La historia del Caja Laboral está ligada de manera brillante a la Copa. La han ganado seis veces, es el título que les ha hecho crecer, meterse de lleno entre los grandes.
Es un torneo especial para el club. Sergi Vidal lo sabe bien. Lo ha ganado en cuatro ocasiones en sus nueve temporadas como azulgrana y conoce como nadie el ambiente que se genera en Vitoria alrededor de esta competición.
«Es un torneo especial, se vive de una manera especial», afirma. «Se nota sobre todo en la afición. Los desplazamientos son más cortos que en Euroliga, por lo que siempre hay mucha gente en la grada. Empujan muchísimo. Para el equipo, después de muchos meses de entrenamientos y dos partidos semanales, es como el pistoletazo de salida a las fases finales y los títulos. Poco después llegaban siempre las últimas rondas de Euroliga y luego el play off».
Vidal ha vivido multitud de experiencias con el Baskonia en la Copa. Todas con un denominador común: una marea humana que poblaba cada pabellón. «Es difícil quedarme con un momento en concreto en cuanto a afición porque he vivido tantos... Me ha tocado volver a salir a la pista después de más de uno y de dos partidos. Tienen mucha fuerza, la gente vive este torneo de manera especial y para el equipo es muy importante».
Una afición que acompaña a un equipo que siempre tiene un gen competitivo especial. Y una plantilla de mucho nivel. Como en esta ocasión. El Caja Laboral afronta el duelo de mañana con el cartel de equipo irregular, que no está jugando al máximo nivel. Pero Vidal no se fía de todo eso, porque sabe cómo piensan y de lo que son capaces.
«Tienen muchos puntos fuertes», afirma respecto al bloque gasteiztarra. «Está claro que Teletovic es un referente, pero Prigioni es peligroso leyendo el partido, San Emeterio puede hacer de todo... Podría seguir un buen rato y nombrar a toda su plantilla. Dicen que este año son irregulares, pero sigue siendo un equipazo».
«Es una plantilla de Euroliga», continúa. «Aunque no hayan entrado en el Top 16, no hay duda de que lo son. Tiene muchas armas y una gran experiencia».
Vidal se emparejara probablemente con San Emeterio en muchas fases del choque, al que destaca como un jugador muy completo. El Lagun Aro también tendrá que centrarse en frenar a Teletovic. «Tiene mucho peligro, una gran muñeca y abre muchos espacios».
Pero seguramente una de las claves será el ritmo de juego. Al Lagun Aro le interesa un partido más vivo mientras que el Caja Laboral se encuentra más cómodo en los bailes lentos. Y ahí Prigioni es un auténtico maestro.

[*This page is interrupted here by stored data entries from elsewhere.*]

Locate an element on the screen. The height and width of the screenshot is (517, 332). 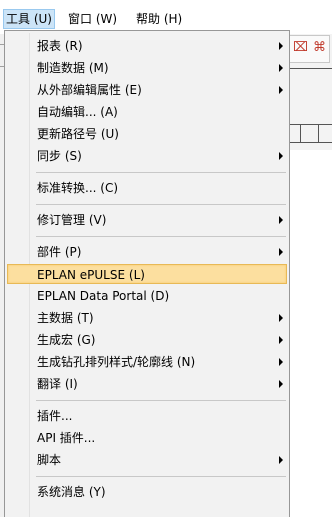
toolbar-graphic-icon: ⌧ is located at coordinates (300, 48).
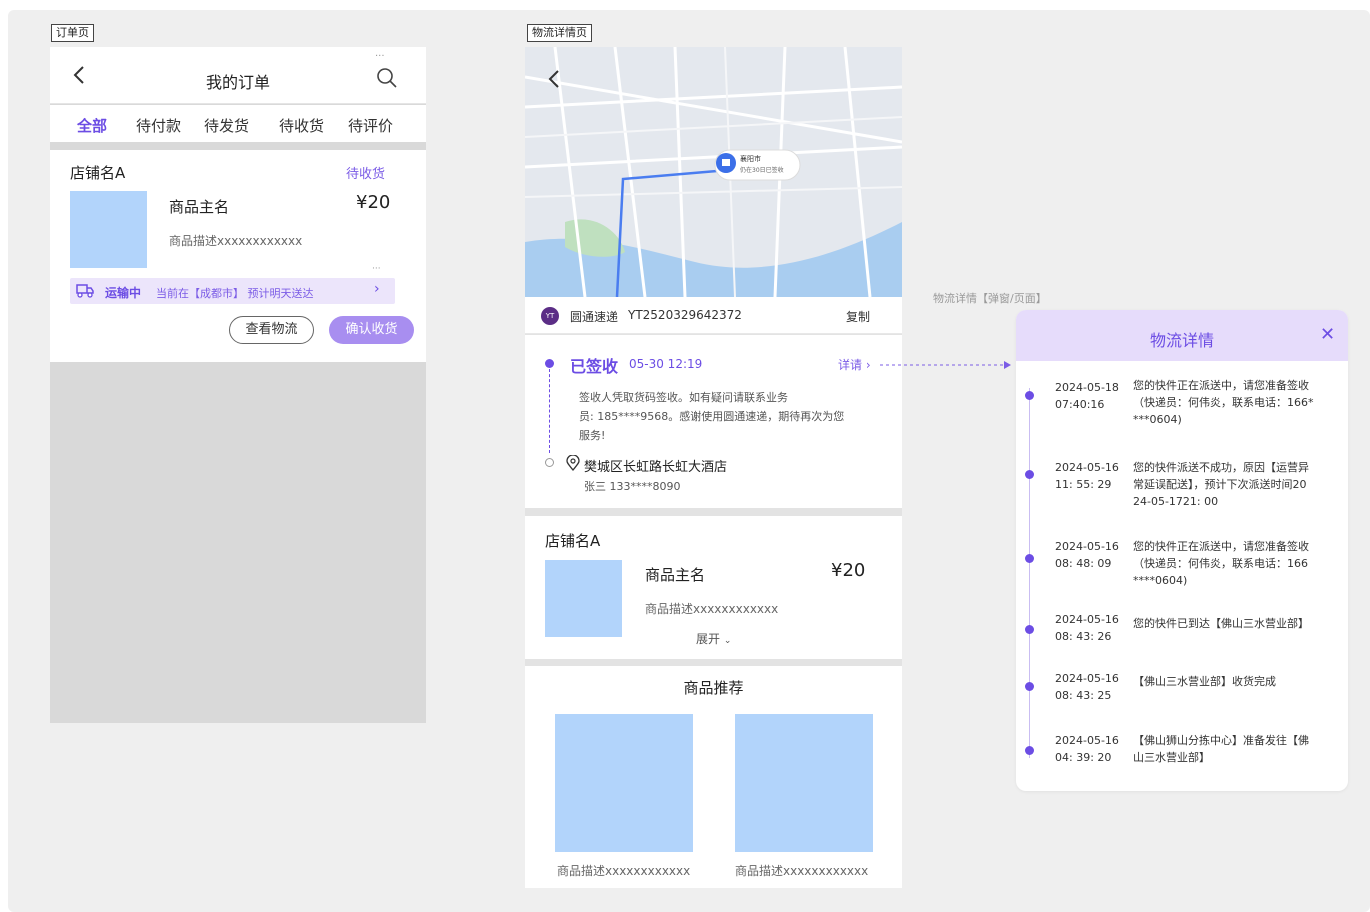  What do you see at coordinates (714, 777) in the screenshot?
I see `recommendations: 商品推荐 商品描述xxxxxxxxxxxx 商品描述xxxxxxxxxxxx` at bounding box center [714, 777].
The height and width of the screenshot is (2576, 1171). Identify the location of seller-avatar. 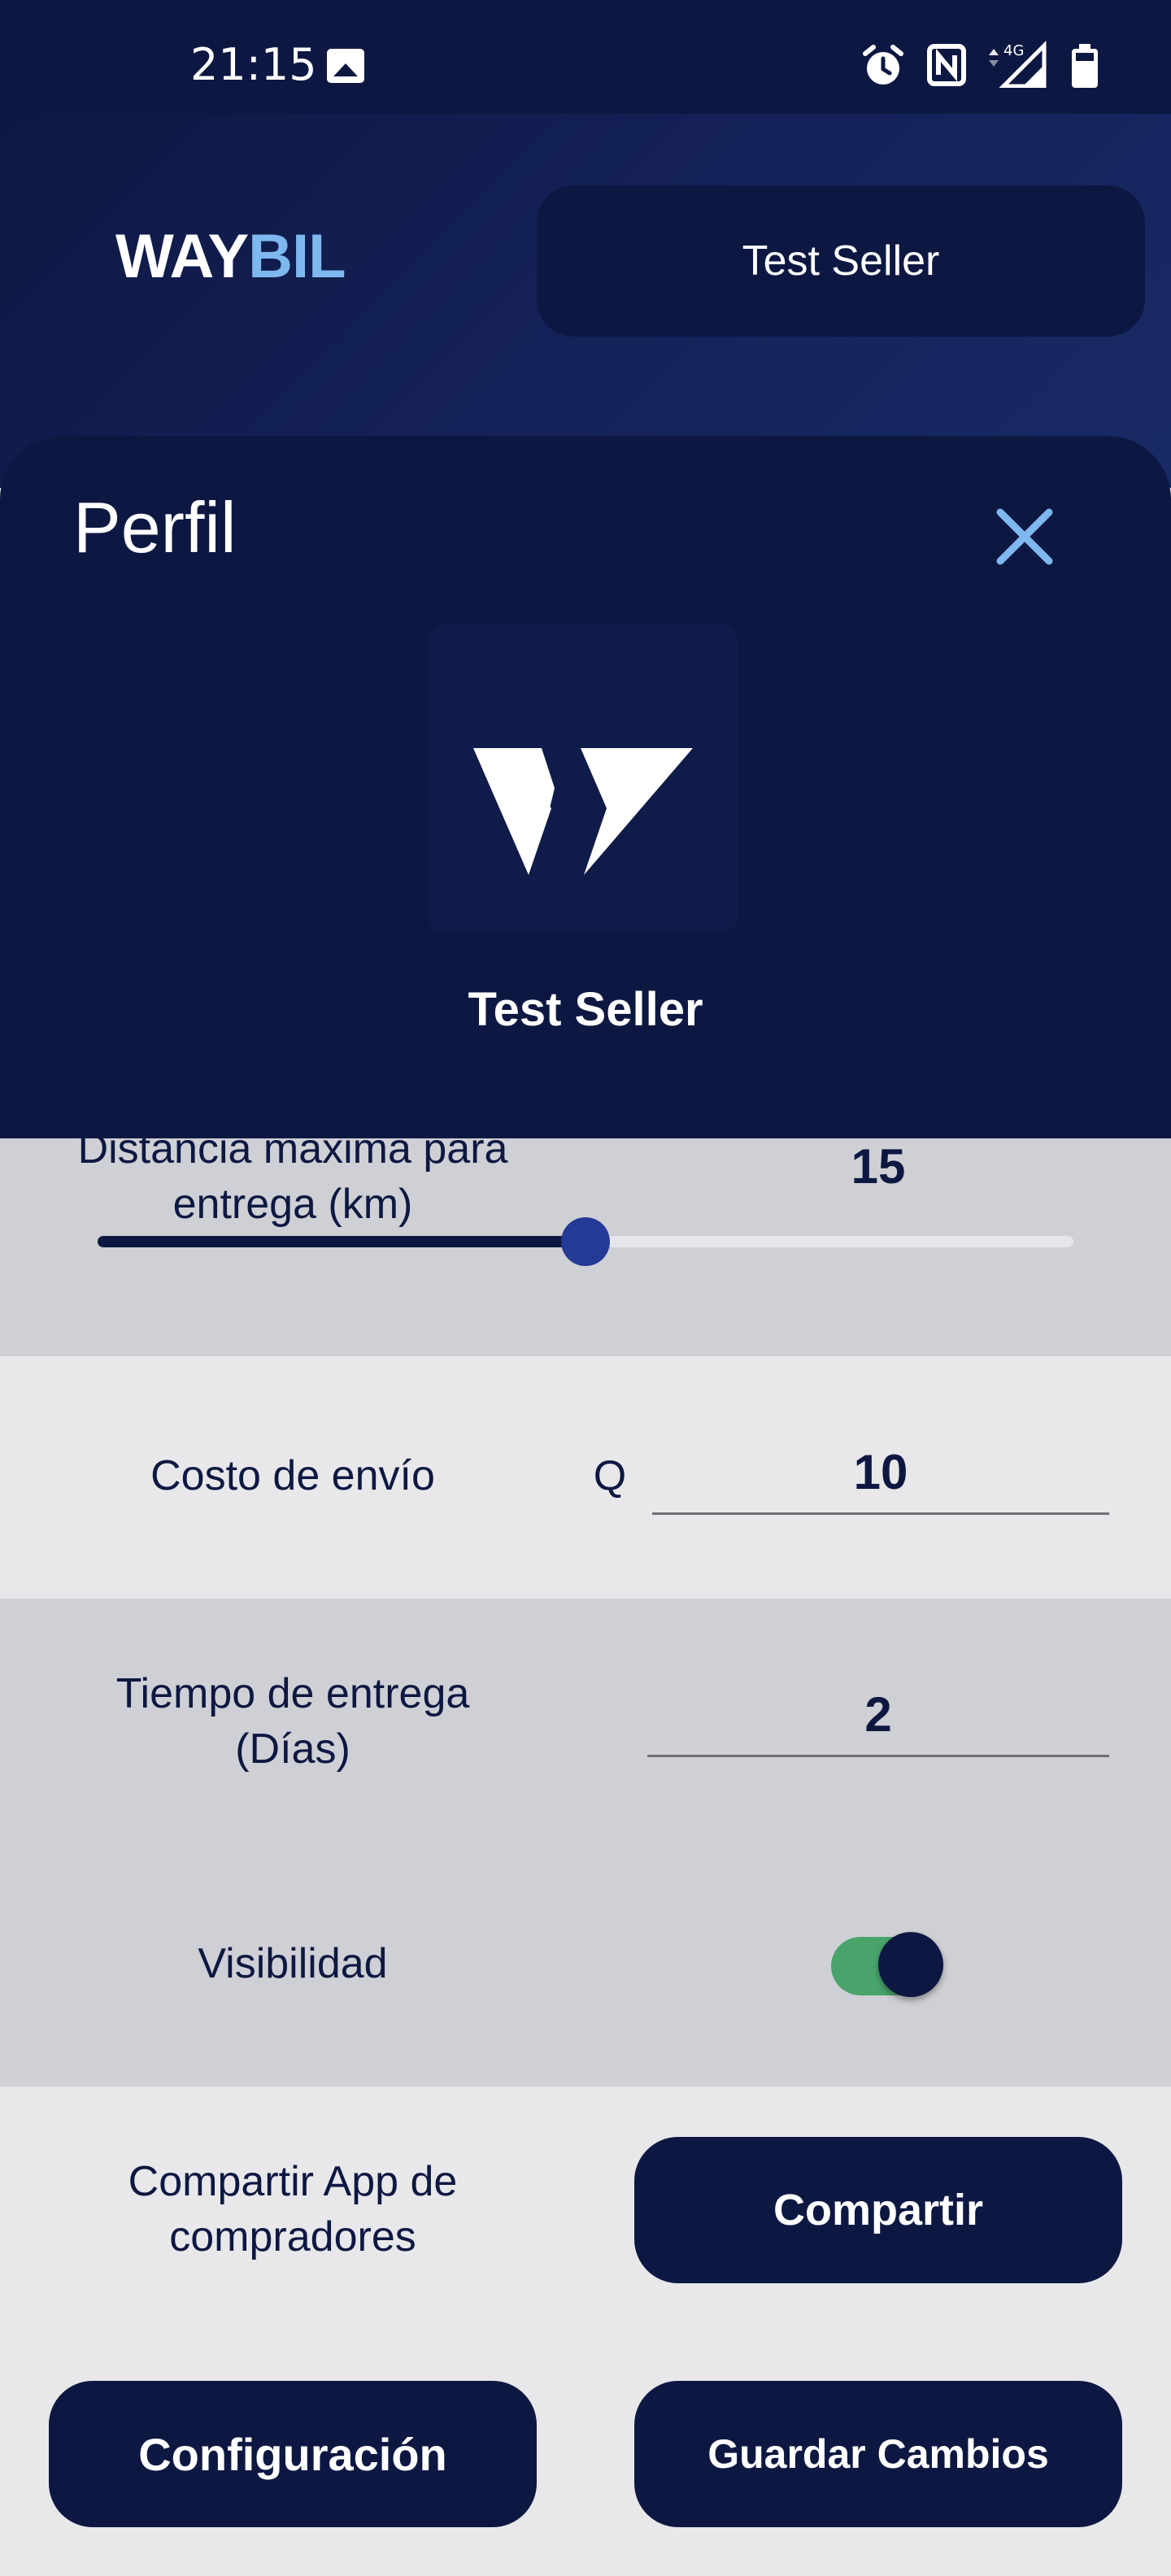
(583, 778).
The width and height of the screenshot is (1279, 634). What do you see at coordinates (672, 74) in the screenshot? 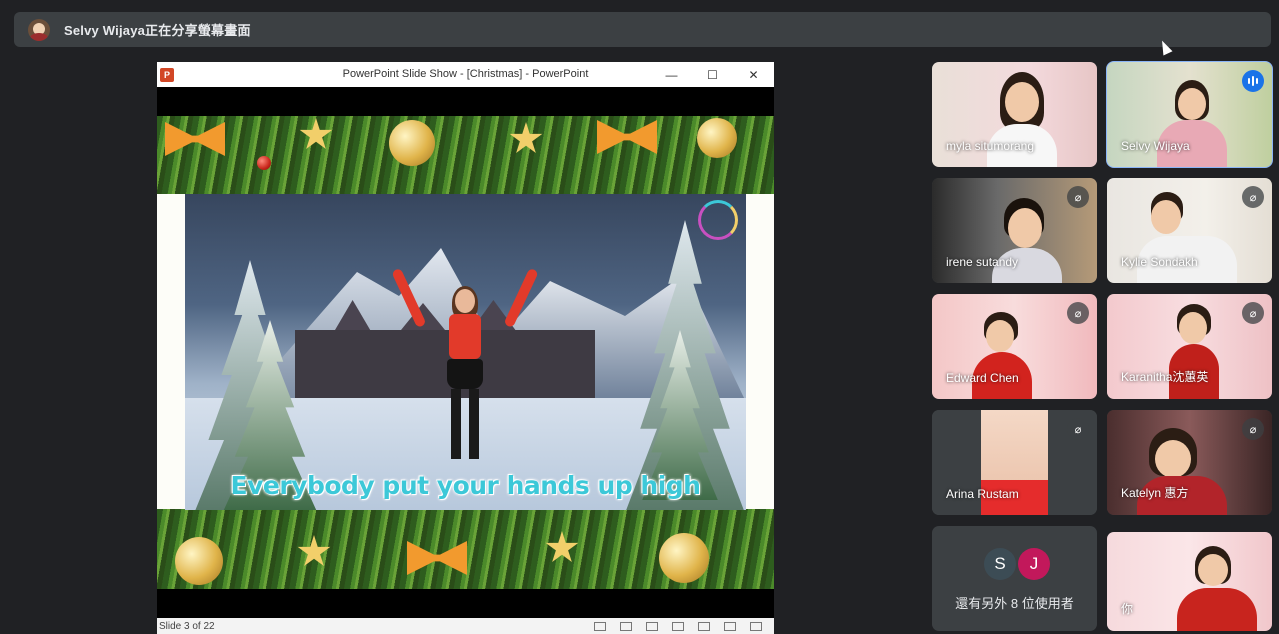
I see `minimize-button: —` at bounding box center [672, 74].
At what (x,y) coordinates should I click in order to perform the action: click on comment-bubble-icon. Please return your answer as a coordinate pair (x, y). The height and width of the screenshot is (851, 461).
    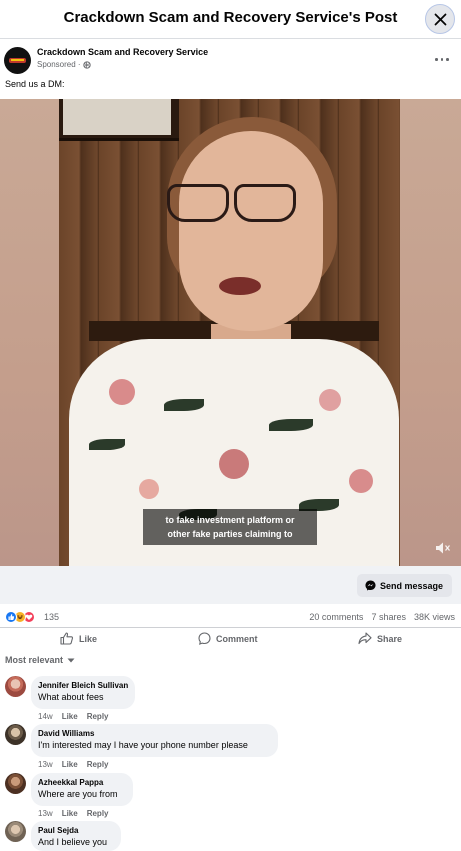
    Looking at the image, I should click on (204, 638).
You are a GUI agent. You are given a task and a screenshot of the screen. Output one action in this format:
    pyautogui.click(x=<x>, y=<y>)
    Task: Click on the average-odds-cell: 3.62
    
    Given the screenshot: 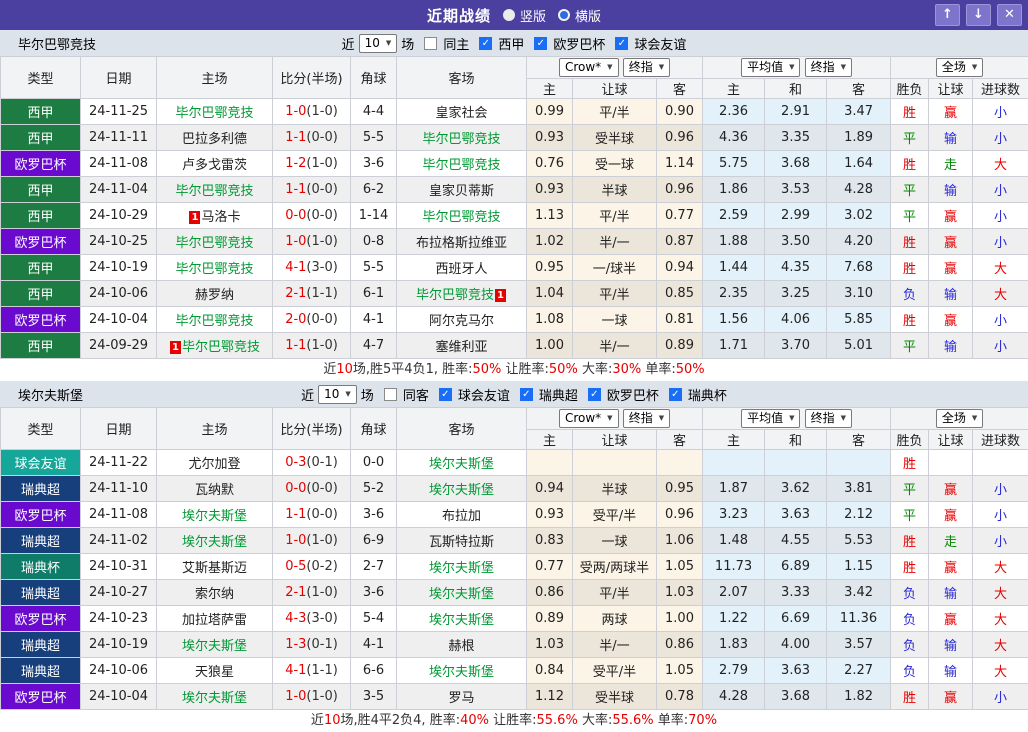 What is the action you would take?
    pyautogui.click(x=796, y=488)
    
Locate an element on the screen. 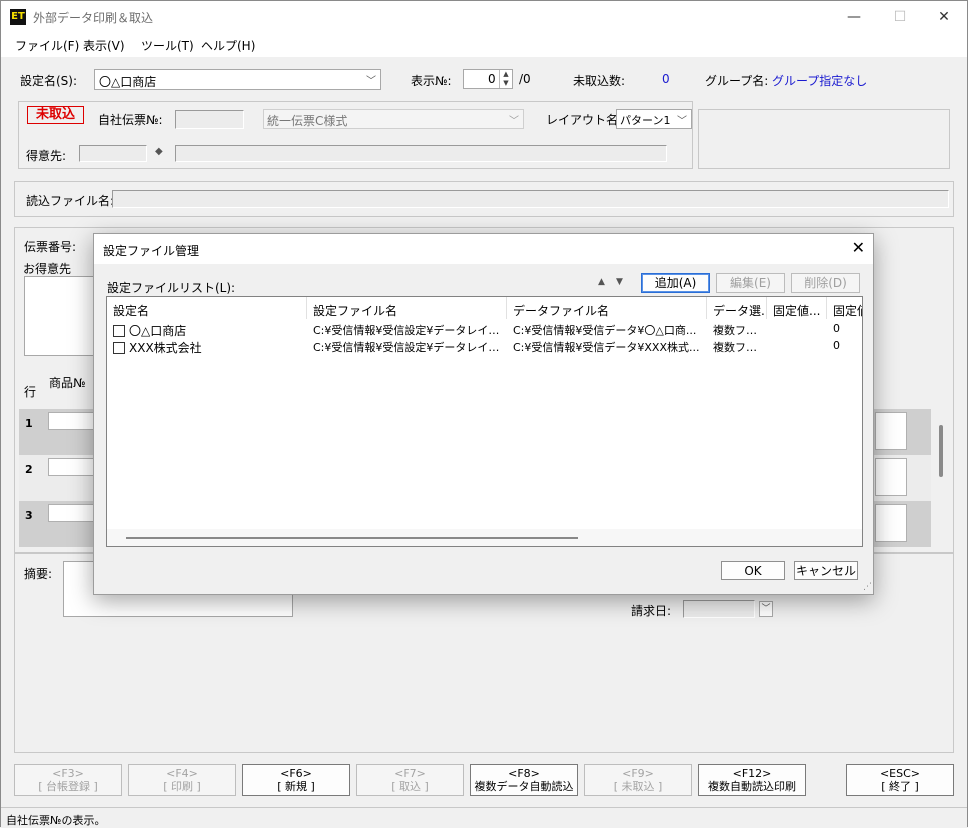 This screenshot has width=968, height=828. display-no-stepper: 0 ▲ ▼ is located at coordinates (488, 79).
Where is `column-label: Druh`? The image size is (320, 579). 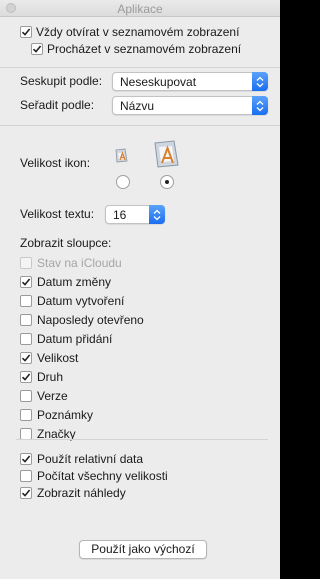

«Como suele decirse, Pablo tiene el culo pelado», comenta. «Es un jugador con mucha experiencia, que sabe leer y manejarse en este tipo de partidos a la perfección».
Todos dirigidos por un técnico que no entiende otra cosa que no sea dejarse la piel. Que afronta cada acción como una final: Dusko Ivanovic. «Siempre exige el cien por cien. Eso se une con que es un torneo en el que un error te puede mandar a casa, por lo que estoy seguro de que el Caja Laboral va a salir al máximo».
Lo importante, el Lagun Aro
El Caja Laboral es un rival de máximo nivel, pero para Vidal, como para Sito Alonso y para el resto del equipo guipuzcoano, lo primero es el Lagun Aro. El contexto cambia, pero la clave, el primer paso es mantener la personalidad.
«Tenemos que hacer lo nuestro, mirar dentro de cada uno de nosotros y confiar en nuestro equipo», afirma. «Si somos nosotros mismos y llegamos a un final igualado, tendremos nuestras opciones».
Para ello será fundamental tratar de abstraerse del escenario. «Es importante tomárselo como un partido más. Sabiendo que te juegas algo más que en un partido normal, pero la motivación y la exigencia cada uno la tiene que llevar en sí mismo y no te tiene que afectar que sea un partido de Copa. Cada día cada uno tiene que competir contra sí mismo para hacerse mejor y eso al final es lo importante».
Vidal jugará cerca de su Badalona natal. Su gente estará allí. Con el Lagun Aro, claro. «Por supuesto. Ya me han pedido las camisetas».